→ Verilen metin:

Mülâkat, nihayet CHP Meclis Grubu’nda da ele alınacaktır. CHP Meclis Grubu’nda bazı üyeler söz alarak, Karabekir’in beyanatını üzüntü ile karşıladıklarını belirtirler. Kendisini hedef alan bu saldırılara karşı Karabekir, CHP Meclis Grubu'nda yaptığı konuşmada, Atatürk’e karşı her zaman sevgi ve saygı duyduğunu, Atatürk’ü eleştirmeyi ya da ona dil uzatmayı aklından bile geçirmediğini, yalnızca bazı tarihî gerçekleri ifade etmek istediğini, ancak bu ifadesinin de yanlış anlaşıldığını belirtir ve CHP Meclis Grubu’nun da bu açıklamayı yeterli bulması üzerine konu kapanır. 24 Ekim 1940 tarihinde Matbuat Kanunu’nda yapılan değişiklikle, “millî hisleri inciten veya bu maksatla millî tarihi yanlış gösteren yazıları neşredenler 50 Lira’dan 500 Lira’ya kadar ağır para cezası ile cezalandırılırlar” maddesi, muhtemelen bu mülâkat ve sonuçları ile ilgili, fakat biraz geç kalmış bir tepkidir.

İnönü ve Karabekir’in mücadelesi

Karabekir’in İnönü’nün barış politikası sonucunda bizzat İnönü ile yaptığı anlaşmanın çerçevesini zorladığını ve hatta bu çerçevenin dışına çıkmaya çalıştığını söyleyebiliriz. İnönü-Karabekir mutabakatı, İnönü’nün de siyasî sorumluluğunu taşıdığı bir dönemin, özel olarak da Atatürk’ün ve Atatürk döneminin her türlü tartışmanın dışında kalması üzerine kurulmuştu ve Karabekir, bu mülâkatla anlaşmanın sınırları dışına çıkıyordu. Karabekir’i hedef alan siyasî saldırıların yoğunluğu ve şiddeti, Karabekir’in siyasî anlaşmalara sadık kalmaları gerektiği konusunda bir uyarı olarak yorumlanmalıdır.

İsmet İnönü, yeni dönemin vurgulanmaya değer gördüğüm bu politikasını Metin Toker’in kaleminden şöyle anlatıyor: “Benim şahsî bir politika yaptığımı sansınlar istemiyordum. O takdirde tutumları değişecekti. Kendilerinde bir takım güçler vehmedeceklerdi. Kendimi kuvvetlendirmek için onlara muhtaç bulunduğum kanısı gelecekti. Buna rağmen bazılarına gelmedi de değil ya... Ama hizaya çabuk çektim. Onlarla temas, onlara fırsat verilmesi, aslında beni kuvvetlendirmiyordu. Aksine, partide bir takım şüpheler, endişeler yaratıyordu. Çünkü bizde âdet, her hareketin altında bir ‘başka maksat’ aramaktır. Buna rağmen eski muhaliflerin kazanılması fikrini takip ettim ve [Celâl] Bayar bana yardımcı oldu.”

→ Veri bölümü:
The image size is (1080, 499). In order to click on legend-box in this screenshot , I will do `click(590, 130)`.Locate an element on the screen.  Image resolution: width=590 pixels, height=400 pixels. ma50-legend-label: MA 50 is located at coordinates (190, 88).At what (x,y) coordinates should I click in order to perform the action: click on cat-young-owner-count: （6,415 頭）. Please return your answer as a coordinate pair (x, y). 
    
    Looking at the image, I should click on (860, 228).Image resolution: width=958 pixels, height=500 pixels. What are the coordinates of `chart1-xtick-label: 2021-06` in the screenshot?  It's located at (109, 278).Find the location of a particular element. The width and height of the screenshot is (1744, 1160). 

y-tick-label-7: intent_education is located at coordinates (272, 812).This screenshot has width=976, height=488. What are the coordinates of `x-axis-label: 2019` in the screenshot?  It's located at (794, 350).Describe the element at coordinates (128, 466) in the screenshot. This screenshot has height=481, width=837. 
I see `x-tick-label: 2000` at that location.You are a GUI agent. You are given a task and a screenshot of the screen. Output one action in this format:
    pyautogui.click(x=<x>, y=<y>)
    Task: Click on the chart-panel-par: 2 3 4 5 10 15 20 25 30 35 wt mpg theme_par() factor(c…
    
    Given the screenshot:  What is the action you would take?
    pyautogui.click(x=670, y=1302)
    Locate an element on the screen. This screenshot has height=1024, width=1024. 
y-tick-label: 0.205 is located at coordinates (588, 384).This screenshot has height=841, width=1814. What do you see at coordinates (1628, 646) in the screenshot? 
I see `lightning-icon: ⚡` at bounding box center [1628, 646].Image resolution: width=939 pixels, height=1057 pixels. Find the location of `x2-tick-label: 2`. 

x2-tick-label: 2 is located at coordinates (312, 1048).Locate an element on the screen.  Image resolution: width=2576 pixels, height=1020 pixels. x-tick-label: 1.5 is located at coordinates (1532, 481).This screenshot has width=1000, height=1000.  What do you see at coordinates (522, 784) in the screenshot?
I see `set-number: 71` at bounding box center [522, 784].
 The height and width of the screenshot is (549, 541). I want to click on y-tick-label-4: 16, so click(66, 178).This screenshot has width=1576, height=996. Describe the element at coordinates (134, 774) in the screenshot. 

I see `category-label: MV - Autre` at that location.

→ Alıştırma 1: Verilen metindeki "İnönü ve Karabekir’in" ifadesinden "uyarı olarak yorumlanmalıdır." ifadesine kadar olan kısmı hiçbir değişiklik yapmadan yeniden yazın.
→ Alıştırma 2: Verilen metne göre Matbuat Kanunu'ndaki değişiklik hangi tarihte yapılmıştır?

→ Yanıt kutusu 1:
İnönü ve Karabekir’in mücadelesi

Karabekir’in İnönü’nün barış politikası sonucunda bizzat İnönü ile yaptığı anlaşmanın çerçevesini zorladığını ve hatta bu çerçevenin dışına çıkmaya çalıştığını söyleyebiliriz. İnönü-Karabekir mutabakatı, İnönü’nün de siyasî sorumluluğunu taşıdığı bir dönemin, özel olarak da Atatürk’ün ve Atatürk döneminin her türlü tartışmanın dışında kalması üzerine kurulmuştu ve Karabekir, bu mülâkatla anlaşmanın sınırları dışına çıkıyordu. Karabekir’i hedef alan siyasî saldırıların yoğunluğu ve şiddeti, Karabekir’in siyasî anlaşmalara sadık kalmaları gerektiği konusunda bir uyarı olarak yorumlanmalıdır.

→ Yanıt kutusu 2: 24 Ekim 1940 tarihinde.